**TEXTO FORNECIDO**
○ ○ ○ ○ ○
E cita a passagem do
livro do desassossego, texto 91:
” Lembro-me já do patrão Vasques no futuro com a saudade que
sei que hei de ter então. Estarei sossegado numa casa pequena nos arredores de
qualquer coisa, fruindo um sossego onde não farei a obra que não faço agora, e
buscarei, para a continuar a não a ter feito, desculpas diversas daquelas em
que hoje me esquivo a mim”.
Não me parece que a interpretação esteja certa. Fernando
Pessoa não estava a desmerecer no manga de alpaca que era o patrão Vasques,
antes se lhe refere de todas as vezes com consideração e respeito por quem
trabalha. Que não é uma espécie diabólica.
Veja-se a continuação do texto 91 do livro do desassossego:
“…Ou estarei internado num asilo de mendicidade, feliz da
derrota inteira, misturado com a ralé dos que se julgaram génios e não foram
mais do que mendigos com sonhos, junto com a massa anónima dos que não tiveram
poder para vencer nem renuncia larga para vencer do avesso. Seja onde estiver, recordarei com saudade o patrão
Vasques, o escritório da rua dos Douradores, e a monotonia da vida quotidiana
será para mim como a recordação dos amores que me não foram advindos, ou dos
triunfos que não haveriam de ser meus”.
- excertos do texto 81: “…o patrão Vasques, o guarda livros
Moreira, o caixa Borges, os bons rapazes todos, o garoto alegre queleva as
cartas ao correio, o moço de todos os fretes, o gato meigo – tudo isso se
tornou parte da minha vida; não poderia deixar tudo isso sem chorar…” “ Tenho
amor a isto, talvez porque não tenha mais nada que amar – ou talvez, também,
porque nada valha o amor de uma alma, e se temos por sentimento que o dar,
tanto dá dá-lo ao pequeno aspeto do meu tinteiro como à grande indiferença das
estrelas”.
- excerto do texto
113: “…fui pagar a Cascais uma contribuição do patrão Vasques, de uma casa que
tem no Estoril. Gozei o prazer de ir, uma hora para lá, uma hora para cá, vendo
os aspetos sempre vários do grande rio e da sua foz atlântica..o comboio
abranda, é o Cais do Sodré. Cheguei a Lisboa, mas não a uma conclusão.”
- excertos do texto 114: “…tive grandes ambições e sonhos
dilatados – mas esses também os teve o moço de fretes ou a costureira, porque
sonhos tem toda a gente: o que nos diferença é a força de conseguir ou o
destino de se conseguir connosco…””…bem sei que há ilhas ao sul e grandes
paixões cosmopolitas…”
Poderemos dizer que Fernando Pessoa, aliás era ele que o
dizia, atravessava um período de depressão quando escreveu isto, mas daí a
considerar os “mangas de alpaca”, cuja pele vestia, como uma espécie incapaz e
diabólica, parece-me desajustado e fora do contexto cronológico.
○ ○ ○ ○ ○
**INSTRUÇÃO**
Edita o trecho do texto sobre o Livro do Desassossego que vai de "E cita a passagem" até "uma espécie diabólica.", trocando "consideração" por "estima". As linhas de dados provêm de outra fonte.

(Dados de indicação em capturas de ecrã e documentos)
○ ○ ○ ○ ○
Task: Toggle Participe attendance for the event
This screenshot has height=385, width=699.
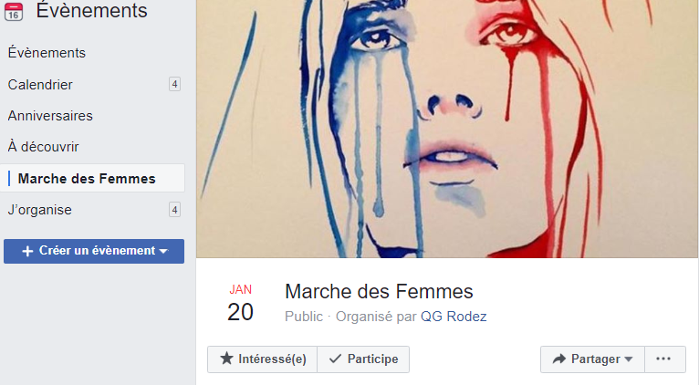Action: click(363, 359)
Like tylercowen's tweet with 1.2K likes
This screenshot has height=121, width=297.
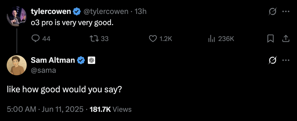(x=160, y=39)
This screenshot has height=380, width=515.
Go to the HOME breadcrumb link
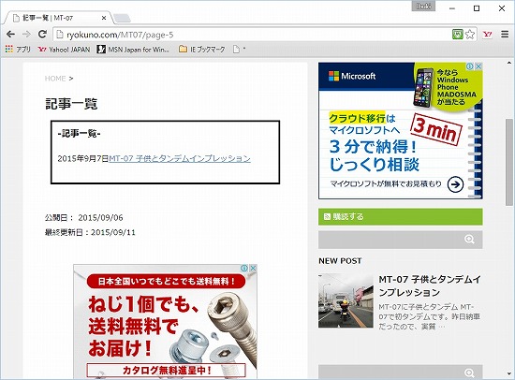click(x=55, y=79)
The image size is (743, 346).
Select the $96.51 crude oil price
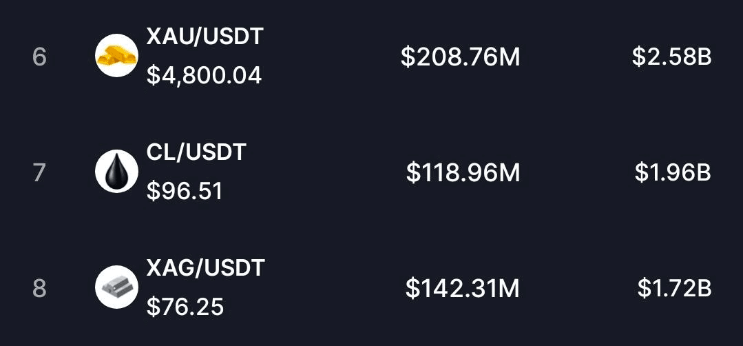coord(185,191)
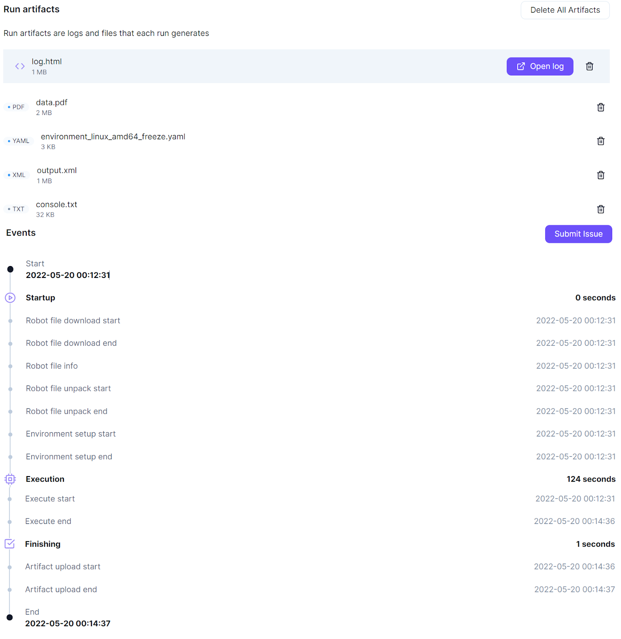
○ ○ ○ ○ ○
**RESULTADO DO EXERCÍCIO**
E cita a passagem do
livro do desassossego, texto 91:
” Lembro-me já do patrão Vasques no futuro com a saudade que
sei que hei de ter então. Estarei sossegado numa casa pequena nos arredores de
qualquer coisa, fruindo um sossego onde não farei a obra que não faço agora, e
buscarei, para a continuar a não a ter feito, desculpas diversas daquelas em
que hoje me esquivo a mim”.
Não me parece que a interpretação esteja certa. Fernando
Pessoa não estava a desmerecer no manga de alpaca que era o patrão Vasques,
antes se lhe refere de todas as vezes com estima e respeito por quem
trabalha. Que não é uma espécie diabólica.